Muslim Itinerants, Migrants, and Settlers in Early Modern and Modern South Asia

AHA Session 170
Society for Advancing the History of South Asia 8
Saturday, January 4, 2014: 11:30 AM-1:30 PM
Columbia Hall 4 (Washington Hilton)
Chair:
Sanjay Subrahmanyam, University of California, Los Angeles
Comment:
Ali Anooshahr, University of California, Davis and Sanjay Subrahmanyam, University of California, Los Angeles

Session Abstract

This panel focuses on the migration of a variety of Muslim individuals into and out of the Indian subcontinent in the early modern and modern period. Beginning in the early thirteenth century the formation and expansion of several Muslim polities in South Asia had facilitated the movement of Muslim military commanders, political adventurers, religious scholars, sufi shaykhs and merchants who often settled permanently in different parts of the subcontinent. These migrations took place both overland and across the Indian Ocean from Central Asia, Iran, the Arabian Peninsula and North-east Africa. The movement of these men was certainly not unidirectional and many journeyed back to their ancestral lands or further east to the cities and polities of Southeast Asia including Java, the Malay Peninsula and Sumatra.
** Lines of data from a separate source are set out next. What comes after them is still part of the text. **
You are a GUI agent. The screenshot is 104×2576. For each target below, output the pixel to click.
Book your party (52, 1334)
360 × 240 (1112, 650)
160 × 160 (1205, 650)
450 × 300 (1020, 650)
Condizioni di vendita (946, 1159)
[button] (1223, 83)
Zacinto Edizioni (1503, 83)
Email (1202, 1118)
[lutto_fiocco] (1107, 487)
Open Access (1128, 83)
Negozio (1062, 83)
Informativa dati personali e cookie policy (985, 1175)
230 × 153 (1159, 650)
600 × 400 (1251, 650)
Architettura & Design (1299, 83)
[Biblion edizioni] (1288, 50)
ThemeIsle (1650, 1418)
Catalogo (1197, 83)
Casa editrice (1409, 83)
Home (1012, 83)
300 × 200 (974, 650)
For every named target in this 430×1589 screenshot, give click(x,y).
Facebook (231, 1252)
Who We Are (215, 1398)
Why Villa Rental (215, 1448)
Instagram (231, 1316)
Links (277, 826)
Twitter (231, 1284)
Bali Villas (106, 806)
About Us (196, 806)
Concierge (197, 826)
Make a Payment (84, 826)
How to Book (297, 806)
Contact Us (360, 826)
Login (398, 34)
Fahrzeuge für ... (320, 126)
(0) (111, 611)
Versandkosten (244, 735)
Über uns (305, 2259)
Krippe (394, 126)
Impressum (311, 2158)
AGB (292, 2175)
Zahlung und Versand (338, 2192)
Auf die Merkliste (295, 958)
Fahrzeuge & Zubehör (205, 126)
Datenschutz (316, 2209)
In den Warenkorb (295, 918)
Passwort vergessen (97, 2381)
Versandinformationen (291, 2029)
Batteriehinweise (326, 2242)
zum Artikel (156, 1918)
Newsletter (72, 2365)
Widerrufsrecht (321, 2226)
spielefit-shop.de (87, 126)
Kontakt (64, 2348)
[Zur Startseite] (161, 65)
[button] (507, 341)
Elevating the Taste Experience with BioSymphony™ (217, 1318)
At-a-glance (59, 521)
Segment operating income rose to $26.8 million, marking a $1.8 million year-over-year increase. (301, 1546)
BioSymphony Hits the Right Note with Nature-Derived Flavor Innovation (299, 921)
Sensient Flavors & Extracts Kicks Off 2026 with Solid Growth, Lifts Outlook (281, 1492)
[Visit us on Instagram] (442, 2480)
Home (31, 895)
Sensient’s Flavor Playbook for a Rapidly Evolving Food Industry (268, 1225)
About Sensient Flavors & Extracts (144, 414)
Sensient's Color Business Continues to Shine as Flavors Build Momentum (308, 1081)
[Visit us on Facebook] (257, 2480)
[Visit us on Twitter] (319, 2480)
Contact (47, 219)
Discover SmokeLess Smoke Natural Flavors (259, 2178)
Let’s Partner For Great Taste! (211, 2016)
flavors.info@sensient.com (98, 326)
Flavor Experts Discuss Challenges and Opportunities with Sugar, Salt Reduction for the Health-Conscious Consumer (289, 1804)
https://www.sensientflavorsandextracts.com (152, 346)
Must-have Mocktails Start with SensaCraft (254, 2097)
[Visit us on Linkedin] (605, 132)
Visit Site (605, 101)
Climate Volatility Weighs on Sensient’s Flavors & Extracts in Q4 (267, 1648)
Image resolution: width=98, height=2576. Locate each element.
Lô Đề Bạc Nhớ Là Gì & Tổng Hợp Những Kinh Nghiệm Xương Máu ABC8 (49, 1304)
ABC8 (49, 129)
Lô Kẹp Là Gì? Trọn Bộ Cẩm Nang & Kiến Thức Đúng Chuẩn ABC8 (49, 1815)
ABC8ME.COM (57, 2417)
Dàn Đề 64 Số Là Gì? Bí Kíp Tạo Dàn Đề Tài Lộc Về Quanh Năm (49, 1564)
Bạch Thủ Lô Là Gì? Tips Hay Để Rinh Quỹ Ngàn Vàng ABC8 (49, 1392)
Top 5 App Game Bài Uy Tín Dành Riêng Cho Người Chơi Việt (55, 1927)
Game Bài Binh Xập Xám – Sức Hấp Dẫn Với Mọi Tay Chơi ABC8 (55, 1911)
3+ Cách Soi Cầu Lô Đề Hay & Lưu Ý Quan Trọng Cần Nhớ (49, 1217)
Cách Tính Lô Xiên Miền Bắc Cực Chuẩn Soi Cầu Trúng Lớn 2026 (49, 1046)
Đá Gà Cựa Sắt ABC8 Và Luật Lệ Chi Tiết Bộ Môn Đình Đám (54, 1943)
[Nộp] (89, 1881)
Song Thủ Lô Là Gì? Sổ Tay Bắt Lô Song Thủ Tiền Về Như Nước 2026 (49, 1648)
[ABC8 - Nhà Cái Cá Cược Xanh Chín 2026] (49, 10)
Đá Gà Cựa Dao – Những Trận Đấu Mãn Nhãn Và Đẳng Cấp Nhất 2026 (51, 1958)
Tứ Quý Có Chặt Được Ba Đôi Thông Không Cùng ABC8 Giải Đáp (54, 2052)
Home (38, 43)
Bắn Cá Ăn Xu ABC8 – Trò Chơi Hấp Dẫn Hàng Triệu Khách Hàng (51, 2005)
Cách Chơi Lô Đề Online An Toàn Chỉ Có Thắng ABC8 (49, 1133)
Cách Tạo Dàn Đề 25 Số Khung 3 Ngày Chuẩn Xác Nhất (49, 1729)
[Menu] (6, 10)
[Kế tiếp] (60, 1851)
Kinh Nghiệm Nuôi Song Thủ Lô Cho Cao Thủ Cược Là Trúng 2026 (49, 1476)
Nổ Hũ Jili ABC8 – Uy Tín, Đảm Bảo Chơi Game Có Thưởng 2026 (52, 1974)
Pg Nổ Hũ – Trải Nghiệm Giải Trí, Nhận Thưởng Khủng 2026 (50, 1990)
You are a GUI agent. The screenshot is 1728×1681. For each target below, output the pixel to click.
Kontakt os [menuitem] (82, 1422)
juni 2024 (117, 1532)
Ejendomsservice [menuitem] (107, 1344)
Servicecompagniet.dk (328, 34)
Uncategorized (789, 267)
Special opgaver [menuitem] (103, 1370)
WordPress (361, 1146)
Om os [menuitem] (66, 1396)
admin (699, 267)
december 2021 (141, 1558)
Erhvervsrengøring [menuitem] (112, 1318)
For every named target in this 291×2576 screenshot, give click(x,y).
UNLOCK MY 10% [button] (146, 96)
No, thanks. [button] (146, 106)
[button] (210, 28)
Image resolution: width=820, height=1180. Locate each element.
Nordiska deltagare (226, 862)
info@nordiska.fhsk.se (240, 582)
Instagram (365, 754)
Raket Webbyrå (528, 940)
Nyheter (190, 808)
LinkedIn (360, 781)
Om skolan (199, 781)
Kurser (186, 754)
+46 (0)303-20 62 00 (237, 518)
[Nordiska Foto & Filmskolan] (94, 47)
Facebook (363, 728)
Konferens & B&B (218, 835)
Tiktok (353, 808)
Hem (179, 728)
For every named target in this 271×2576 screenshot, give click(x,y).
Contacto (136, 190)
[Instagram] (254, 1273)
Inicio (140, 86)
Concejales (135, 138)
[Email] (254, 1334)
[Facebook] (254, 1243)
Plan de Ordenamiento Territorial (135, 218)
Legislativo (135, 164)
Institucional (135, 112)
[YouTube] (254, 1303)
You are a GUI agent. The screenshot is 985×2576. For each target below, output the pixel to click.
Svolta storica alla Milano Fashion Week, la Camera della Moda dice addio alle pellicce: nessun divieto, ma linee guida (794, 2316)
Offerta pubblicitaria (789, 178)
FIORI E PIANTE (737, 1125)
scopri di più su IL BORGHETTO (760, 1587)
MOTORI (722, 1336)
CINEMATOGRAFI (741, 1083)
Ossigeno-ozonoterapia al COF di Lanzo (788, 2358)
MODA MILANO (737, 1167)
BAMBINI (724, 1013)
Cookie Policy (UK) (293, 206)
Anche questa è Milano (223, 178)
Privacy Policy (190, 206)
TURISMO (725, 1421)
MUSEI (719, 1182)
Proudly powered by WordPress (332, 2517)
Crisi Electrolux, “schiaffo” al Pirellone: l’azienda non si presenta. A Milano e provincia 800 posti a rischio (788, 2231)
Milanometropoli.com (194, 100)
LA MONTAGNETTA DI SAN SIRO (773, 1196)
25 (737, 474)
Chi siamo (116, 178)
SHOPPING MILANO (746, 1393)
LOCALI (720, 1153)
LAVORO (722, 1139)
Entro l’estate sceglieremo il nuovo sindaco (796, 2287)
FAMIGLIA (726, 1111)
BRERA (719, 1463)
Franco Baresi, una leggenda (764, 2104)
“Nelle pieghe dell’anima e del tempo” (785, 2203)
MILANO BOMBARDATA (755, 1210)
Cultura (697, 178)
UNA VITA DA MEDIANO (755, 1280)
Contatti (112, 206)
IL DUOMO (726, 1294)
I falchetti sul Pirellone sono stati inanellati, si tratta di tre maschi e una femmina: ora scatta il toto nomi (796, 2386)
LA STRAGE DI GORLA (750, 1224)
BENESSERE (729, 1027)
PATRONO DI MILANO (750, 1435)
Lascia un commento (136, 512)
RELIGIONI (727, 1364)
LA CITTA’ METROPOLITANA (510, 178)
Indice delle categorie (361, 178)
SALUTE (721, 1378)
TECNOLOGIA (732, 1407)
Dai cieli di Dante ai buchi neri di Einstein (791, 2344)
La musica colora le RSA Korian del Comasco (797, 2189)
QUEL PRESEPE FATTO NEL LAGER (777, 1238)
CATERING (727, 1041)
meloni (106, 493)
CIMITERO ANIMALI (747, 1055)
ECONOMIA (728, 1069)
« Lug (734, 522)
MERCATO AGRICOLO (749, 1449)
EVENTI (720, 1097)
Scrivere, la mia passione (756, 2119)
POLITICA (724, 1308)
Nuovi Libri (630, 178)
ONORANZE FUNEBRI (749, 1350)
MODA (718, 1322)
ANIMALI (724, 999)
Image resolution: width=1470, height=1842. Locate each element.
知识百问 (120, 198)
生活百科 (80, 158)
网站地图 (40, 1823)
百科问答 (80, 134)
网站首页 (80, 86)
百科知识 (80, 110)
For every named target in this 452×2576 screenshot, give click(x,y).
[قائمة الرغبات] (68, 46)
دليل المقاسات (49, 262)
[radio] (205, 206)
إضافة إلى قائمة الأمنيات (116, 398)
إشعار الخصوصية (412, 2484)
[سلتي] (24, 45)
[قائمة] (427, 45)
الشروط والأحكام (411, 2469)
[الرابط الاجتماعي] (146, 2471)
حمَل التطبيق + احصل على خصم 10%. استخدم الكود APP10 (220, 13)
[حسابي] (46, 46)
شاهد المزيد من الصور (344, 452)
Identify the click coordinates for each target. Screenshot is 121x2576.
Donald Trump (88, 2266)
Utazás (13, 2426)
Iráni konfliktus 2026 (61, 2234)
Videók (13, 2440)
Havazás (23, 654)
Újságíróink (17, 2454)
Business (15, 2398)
All the papers in this panel are located within this context of considerable circulation. They focus on specific figures: two sufi migrants from Delhi and Multan who settled in the region of Gujarat in the fifteenth century, a seventeenth century peripatetic courtier who migrated from Safavid Iran to the Deccan sultanates in southern India and finally, three Indian faqirs (“Muslim ascetics”) who left Gujarat to settle further southeast in Batavia, Penang and Singapore in the eighteenth century. Despite their focus on different time periods and regions, the papers highlight the importance of these migrant figures in the politics of the period and underline the fact that their knowledge, skills, ancestry and charisma gave them considerable social capital that could easily be transferred from one political context to another. Further, the papers suggest that the history of the formation of several local Muslim communities is tied to the migration of these figures who were also founders of new settlements, whether as a military commander or as pious, charismatic men who attracted many followers near their residences. The history of the migration and settlement of these Muslim men came to be narrated, reinterpreted and memorialized over several generations and the panel considers the role of memory in reconstructing the different facets of their lives and deeds.

In its focus on the movement and circulation of Muslim men, the panel moves away from the state-centric writing of history. With its emphasis on regional studies, the panel, individually and collectively, introduces a wide array of primary source material written in different languages and genres to offer a complex picture of migration, settlement and memory in the period from the fifteenth to the eighteenth centuries.